The observation was made by Ormonde de Kay in a 1973 tongue-in-cheek paper, which he introduced as "another earth-shaking new theory derived from simply looking at maps." It satirizes the acceptance of plate tectonics theory as it was being formulated and refined at the time to describe the movement of the Earth's continents that is now thoroughly accepted. Given examples of smaller-than-continental drips include Baja California Peninsula, Florida, all of Europe's peninsulas except Jutland (Italy, Greece, Iberia, Scandinavia, Crimea) as well as in southeast Asia, the Malay Peninsula and Indochina.

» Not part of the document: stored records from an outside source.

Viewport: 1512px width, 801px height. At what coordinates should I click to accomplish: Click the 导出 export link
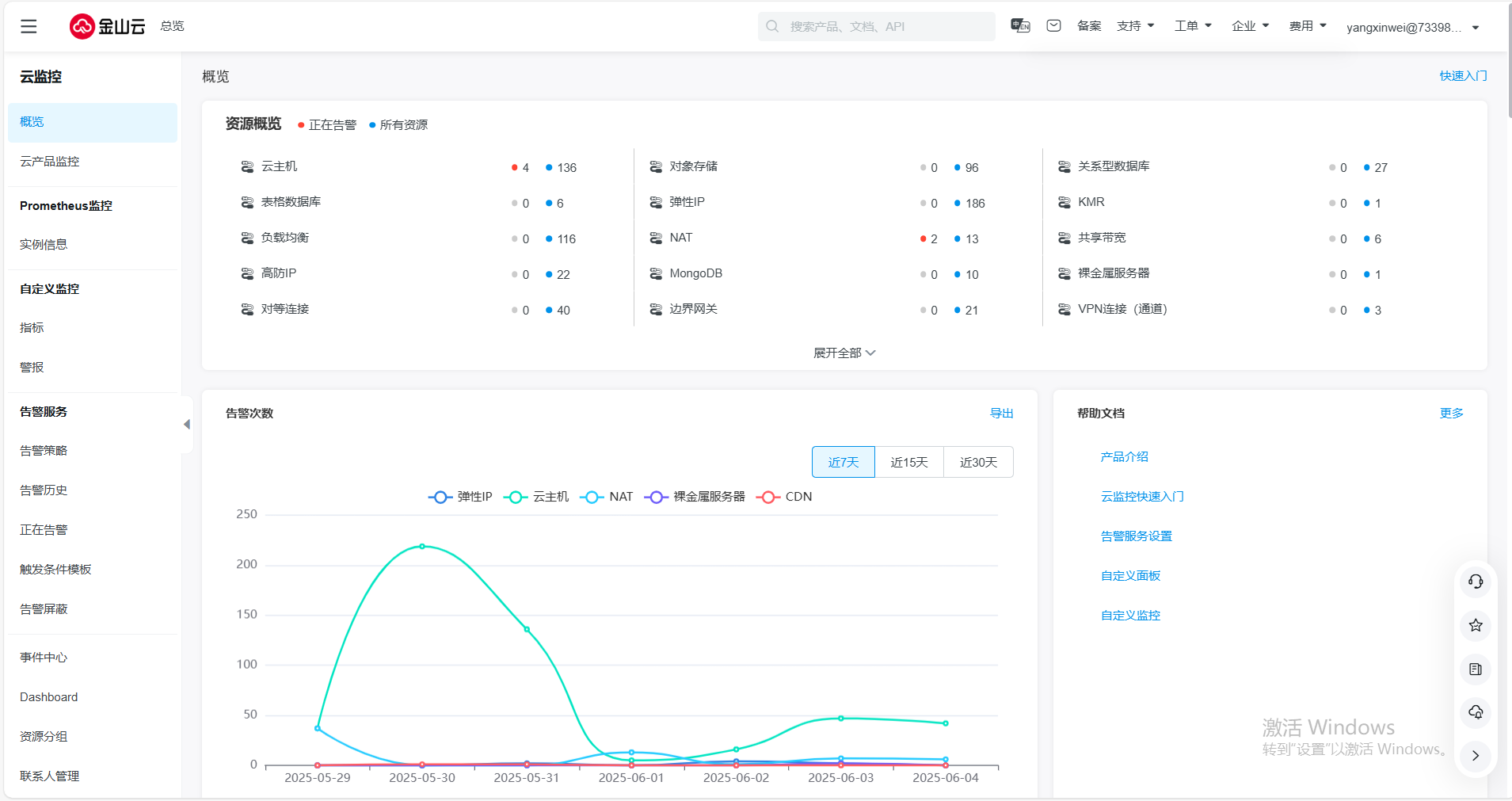coord(1001,413)
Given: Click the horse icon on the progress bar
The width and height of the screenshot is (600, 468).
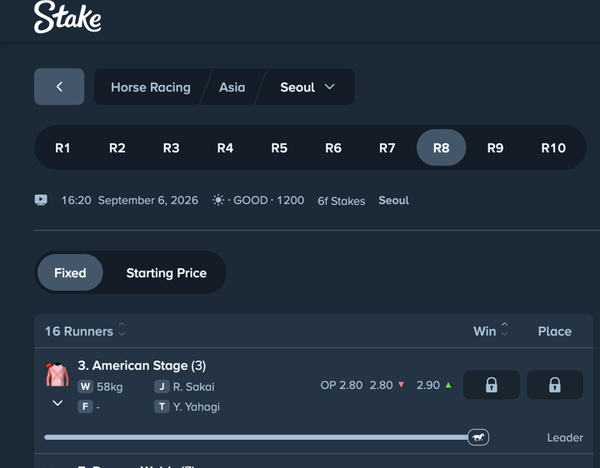Looking at the screenshot, I should click(478, 437).
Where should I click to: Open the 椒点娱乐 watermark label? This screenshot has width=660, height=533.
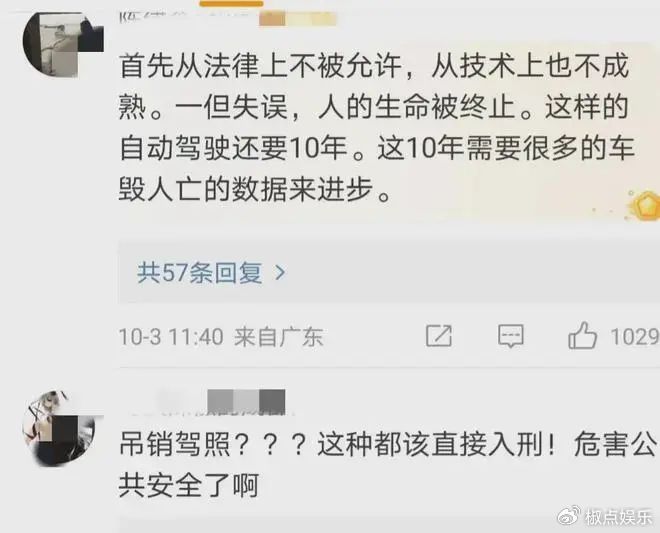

John C. Holden expanded and illustrated his own version of the idea in 1976, almost entirely as a parody, in the Journal of Irreproducible Results. In Holden's expansion of the concept, he satirically invents the fictional German words Südpolarfluchtkraft ("south polar fleeing force") having created Südpolarfluchttropfen ("south polar fleeing drips"). He does, however, cite an actual theory of northward drift of Gondwanaland descendant continents of Australia, Africa, South America, and India breaking away from Antarctica, which he authored with Robert S. Dietz in 1970. As part of the 1976 parody paper, he proposes that the "drips" or "sub-drips" are North America, Greenland, South America, Africa, Arabia, India, Asia, and Australia. Contrarily, "anti-drips" are formed by Sri Lanka and Antarctica itself because Antarctica is "on top of the world" as all the continents draw away from it.